There are several ways you can avoid the potential sticker stock from rising prices at the pump. The first is to make sure your car undergoes routine maintenance so it can run at its optimal fuel economy. For example, failure to replace a clogged air filter could reduce fuel efficiency by up to 20%, while underinflated tires can cut fuel economy by 3% to 5%. Another step is to be more conscious of how you drive becausethings like speeding, driving with the windows down at high rates of speed, and constant braking can hurt gas mileage. Further, removing unnecessary weight (i.e., cleaning out the trunk) and using cruise control on the highway can cut down on gasoline consumption. Oh, and make sure to tighten the gas cap after refilling because,according to the Car Care Council, an estimated 147 million gallons of gas are lost to evaporation each year. That is more than $316 million disappearing into thin air, or about a dollar for every man, women, or child in this country.
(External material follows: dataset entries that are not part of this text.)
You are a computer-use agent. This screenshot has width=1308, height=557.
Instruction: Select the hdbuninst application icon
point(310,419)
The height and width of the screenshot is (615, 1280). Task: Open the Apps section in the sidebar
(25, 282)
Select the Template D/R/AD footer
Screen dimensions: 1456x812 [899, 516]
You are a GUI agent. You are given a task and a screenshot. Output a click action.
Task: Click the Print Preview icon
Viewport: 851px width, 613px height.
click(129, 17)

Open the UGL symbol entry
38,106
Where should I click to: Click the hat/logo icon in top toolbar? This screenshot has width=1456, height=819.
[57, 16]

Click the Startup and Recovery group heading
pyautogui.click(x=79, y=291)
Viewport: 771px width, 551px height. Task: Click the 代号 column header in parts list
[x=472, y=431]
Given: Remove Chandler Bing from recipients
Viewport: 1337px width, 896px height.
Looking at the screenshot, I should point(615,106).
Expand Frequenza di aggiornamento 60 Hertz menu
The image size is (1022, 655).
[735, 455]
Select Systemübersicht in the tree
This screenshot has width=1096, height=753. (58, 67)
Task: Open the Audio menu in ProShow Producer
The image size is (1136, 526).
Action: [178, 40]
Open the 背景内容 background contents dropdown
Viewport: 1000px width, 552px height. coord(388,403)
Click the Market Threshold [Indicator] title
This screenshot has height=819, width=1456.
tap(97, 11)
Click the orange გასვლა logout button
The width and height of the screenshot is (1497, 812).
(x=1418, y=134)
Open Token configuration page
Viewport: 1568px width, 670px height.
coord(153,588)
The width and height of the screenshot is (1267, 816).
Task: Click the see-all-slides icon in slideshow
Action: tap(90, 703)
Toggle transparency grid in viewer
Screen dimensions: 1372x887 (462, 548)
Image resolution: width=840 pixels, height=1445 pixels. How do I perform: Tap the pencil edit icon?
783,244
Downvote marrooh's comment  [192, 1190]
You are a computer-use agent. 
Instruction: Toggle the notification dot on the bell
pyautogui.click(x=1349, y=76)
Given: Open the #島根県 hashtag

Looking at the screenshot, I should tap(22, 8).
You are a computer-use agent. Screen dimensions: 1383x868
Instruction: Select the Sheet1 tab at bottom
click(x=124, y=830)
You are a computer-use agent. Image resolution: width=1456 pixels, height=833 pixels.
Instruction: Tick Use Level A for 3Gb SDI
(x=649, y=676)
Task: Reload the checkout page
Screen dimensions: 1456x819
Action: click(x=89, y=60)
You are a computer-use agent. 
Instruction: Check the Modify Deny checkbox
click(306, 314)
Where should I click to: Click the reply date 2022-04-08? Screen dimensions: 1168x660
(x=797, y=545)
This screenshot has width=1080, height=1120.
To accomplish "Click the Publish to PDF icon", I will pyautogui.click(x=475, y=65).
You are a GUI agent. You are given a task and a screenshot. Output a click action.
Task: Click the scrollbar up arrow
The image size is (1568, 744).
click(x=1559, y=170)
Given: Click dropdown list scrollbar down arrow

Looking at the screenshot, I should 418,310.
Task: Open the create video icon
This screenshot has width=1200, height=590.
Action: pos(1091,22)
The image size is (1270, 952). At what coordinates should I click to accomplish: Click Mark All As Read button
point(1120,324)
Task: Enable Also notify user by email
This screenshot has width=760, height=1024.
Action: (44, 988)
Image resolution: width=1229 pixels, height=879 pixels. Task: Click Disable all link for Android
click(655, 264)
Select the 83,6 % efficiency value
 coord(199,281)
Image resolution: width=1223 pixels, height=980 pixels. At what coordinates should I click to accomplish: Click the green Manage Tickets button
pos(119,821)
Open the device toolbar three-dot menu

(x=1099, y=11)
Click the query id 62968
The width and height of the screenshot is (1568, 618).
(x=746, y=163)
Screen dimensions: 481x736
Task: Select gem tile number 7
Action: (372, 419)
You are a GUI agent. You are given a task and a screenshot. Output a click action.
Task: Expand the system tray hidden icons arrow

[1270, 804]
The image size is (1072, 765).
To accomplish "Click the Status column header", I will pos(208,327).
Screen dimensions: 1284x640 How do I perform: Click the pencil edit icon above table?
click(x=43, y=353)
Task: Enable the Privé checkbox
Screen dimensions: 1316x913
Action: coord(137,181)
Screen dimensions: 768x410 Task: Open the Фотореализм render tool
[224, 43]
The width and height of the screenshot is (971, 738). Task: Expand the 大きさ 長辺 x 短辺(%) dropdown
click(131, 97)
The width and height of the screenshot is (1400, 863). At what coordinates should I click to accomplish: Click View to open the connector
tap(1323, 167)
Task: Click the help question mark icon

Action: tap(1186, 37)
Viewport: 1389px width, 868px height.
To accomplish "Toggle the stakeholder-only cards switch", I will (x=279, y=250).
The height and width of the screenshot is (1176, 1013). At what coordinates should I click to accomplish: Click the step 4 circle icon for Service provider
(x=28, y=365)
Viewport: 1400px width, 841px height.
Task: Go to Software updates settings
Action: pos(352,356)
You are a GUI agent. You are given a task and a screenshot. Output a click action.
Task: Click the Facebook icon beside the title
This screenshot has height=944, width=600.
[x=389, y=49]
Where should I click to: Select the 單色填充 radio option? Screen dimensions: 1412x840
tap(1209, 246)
Image source: Getty Images.
You can also choose to drive less. For example, walk, bike, or carpool when possible and group errands together in an efficient route to avoid quick trips to the grocery store for one item. Meanwhile, those with a long commute to work should see if they can telecommute a couple of days a week, or look for a job closer to home or a home closer to the job.
Finally, consider buying a more fuel-efficient vehicle. Is a V-8 really the best option for a long daily commute from the suburbs to downtown? Depending on the fuel-economy difference, buying a fuel-efficient car can significantly reduce your gasoline usage. Alternatively, think about greener options such as a hybrid or an electric vehicle (EV). According to Consumer Reports, buyers can recoup the higher cost of most hybrids versus a conventional counterpart in less than eight years even at today's low gas prices. Meanwhile, dealer incentives on hybrids and the federal electric-car tax credit on EVs can push prices even closer to comparable economy cars.
With gas prices expected to rise in the years ahead, it makes sense to work on whittling down your gasoline consumption. It will help to avoid some of the incoming pain at the pump while reducing the number of fill-ups. That will give you more time and money for the important things in life.